Staff are responsible for ensuring that they collect and store any personal data in accordance with this policy.
Pupils and Parents
We hold personal data about pupils to support teaching and learning, to provide pastoral care and to assess how the school is performing. We may also receive data about pupils from other organisations including, but not limited to, other schools, local authorities and the Department for Education.
This data includes, but is not restricted to:
- Contact details
- Results of internal assessment and externally set tests
- Data on pupil characteristics, such as ethnic group or special educational needs
- Exclusion information
- Details of any medical conditions
We will only retain the data we collect for as long as is necessary to satisfy the purpose for which it has been collected.
We will not share information about pupils with anyone without consent unless the law and our policies allow us to do so. Individuals who wish to receive a copy of the information that we hold about them/their child should make their request in writing to the Head Teacher.
We are required, by law, to pass certain information about pupils to specified external bodies, such as our local authority and the Department for Education, so that they are able to meet their statutory obligations.
Data Storage and Security
Paper based records, digital records and portable electronic devices, such as laptops and hard drives that contain personal information, are compliant with GDPR and are regularly assessed by our DPO. Destruction and archiving of Personal Data procedures are also aligned to GDPR.
COVID – 19
Ysgol Golftyn is required to maintain class/bubble lists in response to the Covid-19 health emergency. The lists contain each pupil’s name, date of birth and address, along with the parents/guardian’s name, telephone number, address(es) and contact email.
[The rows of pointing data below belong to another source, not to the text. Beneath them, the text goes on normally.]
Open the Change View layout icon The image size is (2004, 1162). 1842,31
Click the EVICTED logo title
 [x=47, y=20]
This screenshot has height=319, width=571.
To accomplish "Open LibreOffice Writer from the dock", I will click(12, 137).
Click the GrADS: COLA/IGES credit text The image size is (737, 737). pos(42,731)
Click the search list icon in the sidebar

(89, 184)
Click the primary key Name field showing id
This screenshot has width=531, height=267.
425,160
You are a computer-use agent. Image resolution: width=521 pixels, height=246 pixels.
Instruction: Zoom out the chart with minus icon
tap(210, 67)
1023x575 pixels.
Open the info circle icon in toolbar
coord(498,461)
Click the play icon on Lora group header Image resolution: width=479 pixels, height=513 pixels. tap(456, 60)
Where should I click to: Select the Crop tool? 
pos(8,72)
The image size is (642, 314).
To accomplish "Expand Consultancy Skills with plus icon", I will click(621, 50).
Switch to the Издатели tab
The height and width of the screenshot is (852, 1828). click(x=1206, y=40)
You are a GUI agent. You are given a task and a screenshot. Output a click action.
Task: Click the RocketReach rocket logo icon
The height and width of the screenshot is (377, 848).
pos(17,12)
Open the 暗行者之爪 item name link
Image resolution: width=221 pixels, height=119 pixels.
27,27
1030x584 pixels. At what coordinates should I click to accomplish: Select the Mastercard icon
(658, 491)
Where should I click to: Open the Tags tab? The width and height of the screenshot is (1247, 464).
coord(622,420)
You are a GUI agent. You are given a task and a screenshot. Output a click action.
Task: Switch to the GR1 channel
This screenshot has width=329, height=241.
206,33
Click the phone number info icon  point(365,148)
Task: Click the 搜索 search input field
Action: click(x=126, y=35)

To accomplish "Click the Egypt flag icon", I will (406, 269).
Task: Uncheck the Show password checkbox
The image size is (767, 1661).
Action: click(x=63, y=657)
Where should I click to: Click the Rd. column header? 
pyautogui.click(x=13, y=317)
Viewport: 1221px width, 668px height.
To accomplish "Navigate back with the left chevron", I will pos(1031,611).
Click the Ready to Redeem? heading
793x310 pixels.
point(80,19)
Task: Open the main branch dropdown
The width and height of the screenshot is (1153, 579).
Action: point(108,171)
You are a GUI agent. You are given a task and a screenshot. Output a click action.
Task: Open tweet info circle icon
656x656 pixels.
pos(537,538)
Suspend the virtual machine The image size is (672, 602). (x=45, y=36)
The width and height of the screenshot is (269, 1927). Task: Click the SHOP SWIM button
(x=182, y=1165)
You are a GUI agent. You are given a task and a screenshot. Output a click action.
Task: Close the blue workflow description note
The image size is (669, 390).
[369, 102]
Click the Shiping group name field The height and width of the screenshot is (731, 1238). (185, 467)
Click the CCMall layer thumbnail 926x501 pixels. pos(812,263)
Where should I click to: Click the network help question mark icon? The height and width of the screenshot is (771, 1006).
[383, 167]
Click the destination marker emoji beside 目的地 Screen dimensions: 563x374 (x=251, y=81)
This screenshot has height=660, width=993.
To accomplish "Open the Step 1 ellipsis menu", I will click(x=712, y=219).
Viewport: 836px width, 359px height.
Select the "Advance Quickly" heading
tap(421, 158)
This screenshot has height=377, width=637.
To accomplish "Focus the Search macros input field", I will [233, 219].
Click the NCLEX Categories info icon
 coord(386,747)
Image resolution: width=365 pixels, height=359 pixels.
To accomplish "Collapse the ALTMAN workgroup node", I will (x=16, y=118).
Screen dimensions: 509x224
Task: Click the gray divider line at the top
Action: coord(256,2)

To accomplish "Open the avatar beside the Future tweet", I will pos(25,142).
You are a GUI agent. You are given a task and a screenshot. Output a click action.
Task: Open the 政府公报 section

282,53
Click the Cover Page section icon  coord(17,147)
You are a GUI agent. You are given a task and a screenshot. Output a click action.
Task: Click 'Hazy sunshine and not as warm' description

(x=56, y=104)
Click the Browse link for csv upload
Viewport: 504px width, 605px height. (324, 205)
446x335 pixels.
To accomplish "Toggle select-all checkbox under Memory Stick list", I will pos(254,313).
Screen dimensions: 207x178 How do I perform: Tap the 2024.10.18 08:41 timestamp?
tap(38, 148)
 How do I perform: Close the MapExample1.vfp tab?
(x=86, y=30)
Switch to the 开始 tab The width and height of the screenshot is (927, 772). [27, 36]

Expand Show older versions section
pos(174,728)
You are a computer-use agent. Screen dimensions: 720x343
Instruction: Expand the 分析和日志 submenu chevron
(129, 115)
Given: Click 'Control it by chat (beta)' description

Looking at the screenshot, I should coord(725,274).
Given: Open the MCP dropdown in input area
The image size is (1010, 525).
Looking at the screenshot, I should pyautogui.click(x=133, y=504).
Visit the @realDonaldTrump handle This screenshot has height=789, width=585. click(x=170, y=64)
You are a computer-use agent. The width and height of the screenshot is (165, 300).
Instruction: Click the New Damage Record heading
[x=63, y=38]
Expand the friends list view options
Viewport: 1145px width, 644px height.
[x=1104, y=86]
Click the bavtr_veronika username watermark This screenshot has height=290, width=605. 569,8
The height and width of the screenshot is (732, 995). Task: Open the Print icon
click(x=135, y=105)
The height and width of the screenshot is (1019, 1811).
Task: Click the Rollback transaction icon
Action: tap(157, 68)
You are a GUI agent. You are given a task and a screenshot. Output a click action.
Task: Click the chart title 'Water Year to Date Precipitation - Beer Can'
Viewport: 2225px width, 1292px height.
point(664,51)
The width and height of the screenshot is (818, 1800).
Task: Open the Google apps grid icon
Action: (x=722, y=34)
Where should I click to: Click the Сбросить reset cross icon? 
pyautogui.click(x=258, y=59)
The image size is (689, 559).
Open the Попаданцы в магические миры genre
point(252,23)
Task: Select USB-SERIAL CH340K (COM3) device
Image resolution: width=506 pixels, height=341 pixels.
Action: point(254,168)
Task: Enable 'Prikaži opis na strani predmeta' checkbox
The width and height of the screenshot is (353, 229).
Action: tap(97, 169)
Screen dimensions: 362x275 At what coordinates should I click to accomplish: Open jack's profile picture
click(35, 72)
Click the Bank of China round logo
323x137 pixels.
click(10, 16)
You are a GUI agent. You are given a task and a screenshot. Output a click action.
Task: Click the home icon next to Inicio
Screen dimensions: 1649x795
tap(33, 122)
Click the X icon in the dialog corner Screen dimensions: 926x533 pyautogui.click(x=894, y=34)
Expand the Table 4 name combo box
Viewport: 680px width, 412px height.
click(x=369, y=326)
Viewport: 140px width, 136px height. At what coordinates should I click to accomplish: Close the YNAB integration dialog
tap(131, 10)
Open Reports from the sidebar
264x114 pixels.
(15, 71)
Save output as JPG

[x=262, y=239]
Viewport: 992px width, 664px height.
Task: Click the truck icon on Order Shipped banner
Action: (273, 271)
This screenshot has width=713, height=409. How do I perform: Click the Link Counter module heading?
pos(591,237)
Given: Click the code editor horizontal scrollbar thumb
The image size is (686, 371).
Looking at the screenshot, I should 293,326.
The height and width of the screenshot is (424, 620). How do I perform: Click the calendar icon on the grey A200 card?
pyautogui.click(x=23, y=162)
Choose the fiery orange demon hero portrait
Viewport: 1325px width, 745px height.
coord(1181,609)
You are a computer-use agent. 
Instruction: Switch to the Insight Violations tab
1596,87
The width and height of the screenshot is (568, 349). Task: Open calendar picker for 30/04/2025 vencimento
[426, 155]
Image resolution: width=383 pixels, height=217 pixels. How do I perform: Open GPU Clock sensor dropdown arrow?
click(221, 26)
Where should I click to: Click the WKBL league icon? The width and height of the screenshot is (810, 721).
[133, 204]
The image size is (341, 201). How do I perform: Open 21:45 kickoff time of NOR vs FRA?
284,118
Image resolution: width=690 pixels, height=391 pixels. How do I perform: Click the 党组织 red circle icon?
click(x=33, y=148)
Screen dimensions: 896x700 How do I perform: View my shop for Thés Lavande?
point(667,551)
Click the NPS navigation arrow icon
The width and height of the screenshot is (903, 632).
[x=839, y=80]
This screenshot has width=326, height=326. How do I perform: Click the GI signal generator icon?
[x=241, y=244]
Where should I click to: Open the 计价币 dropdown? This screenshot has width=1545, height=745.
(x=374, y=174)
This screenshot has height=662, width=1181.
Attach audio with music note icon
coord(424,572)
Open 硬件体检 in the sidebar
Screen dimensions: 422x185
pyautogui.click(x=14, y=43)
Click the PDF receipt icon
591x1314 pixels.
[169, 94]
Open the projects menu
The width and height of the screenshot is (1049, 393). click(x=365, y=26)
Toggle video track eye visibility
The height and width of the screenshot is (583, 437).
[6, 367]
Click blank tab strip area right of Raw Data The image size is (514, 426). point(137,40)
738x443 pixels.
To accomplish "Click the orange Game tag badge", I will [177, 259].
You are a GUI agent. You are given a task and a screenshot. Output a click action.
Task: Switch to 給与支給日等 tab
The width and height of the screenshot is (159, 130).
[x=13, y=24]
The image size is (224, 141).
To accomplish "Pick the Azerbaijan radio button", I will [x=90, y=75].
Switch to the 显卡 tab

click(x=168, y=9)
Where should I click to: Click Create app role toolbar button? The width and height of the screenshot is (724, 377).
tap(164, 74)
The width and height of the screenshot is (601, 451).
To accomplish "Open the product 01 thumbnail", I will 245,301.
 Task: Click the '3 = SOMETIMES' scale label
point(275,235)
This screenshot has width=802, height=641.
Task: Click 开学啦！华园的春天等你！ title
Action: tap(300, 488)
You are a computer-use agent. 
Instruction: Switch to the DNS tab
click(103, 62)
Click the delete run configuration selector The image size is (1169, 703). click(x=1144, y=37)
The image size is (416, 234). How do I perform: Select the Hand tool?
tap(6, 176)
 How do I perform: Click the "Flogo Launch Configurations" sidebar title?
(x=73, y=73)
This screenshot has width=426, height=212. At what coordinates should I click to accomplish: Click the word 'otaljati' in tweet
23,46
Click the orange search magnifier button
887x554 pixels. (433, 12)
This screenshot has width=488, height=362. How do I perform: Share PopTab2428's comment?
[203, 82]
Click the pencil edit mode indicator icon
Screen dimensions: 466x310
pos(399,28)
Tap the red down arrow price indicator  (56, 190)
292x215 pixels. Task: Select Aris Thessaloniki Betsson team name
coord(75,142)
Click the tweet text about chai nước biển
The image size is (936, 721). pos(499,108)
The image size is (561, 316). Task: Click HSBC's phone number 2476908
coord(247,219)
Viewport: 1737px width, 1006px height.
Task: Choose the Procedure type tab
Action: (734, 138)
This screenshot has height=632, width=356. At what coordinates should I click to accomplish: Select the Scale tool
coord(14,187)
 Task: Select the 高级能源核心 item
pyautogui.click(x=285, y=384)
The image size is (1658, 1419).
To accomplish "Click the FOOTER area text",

The processing of the class/bubble lists is necessary as part of our public task as set out in the Operational Public Health Advice Note for Welsh Government on the investigation and management of clusters and incidents of COVID-19 in educational and childcare settings.
Ysgol Golftyn will retain your data for as long as the child remains a pupil within the school or until the pandemic ends, whichever is sooner.
In the event of a positive Covid-19 case within the school, the class/bubble list will be shared with NHS Wales Test, Trace, Protect.
If you feel that Ysgol Golftyn has mishandled your or your child’s personal data at any time you can make a complaint to the Head Teacher by emailing email@example.com by or phoning 01244 830569. For further information on our complaints procedure please follow this link http://golftyncp.wales/school-policies/complaints-policy-for-golftyn-cp-school/
Alternatively, you can contact our DPO to make a complaint, email firstname.lastname@example.org or contact the Information Commissioners Office by visiting their website (https://ico.org.uk/make-a-complaint/) or by calling their helpline on 0303 123 1113.
For further information about how Ysgol Golftyn processes personal data and your rights please see our privacy notice included in this document.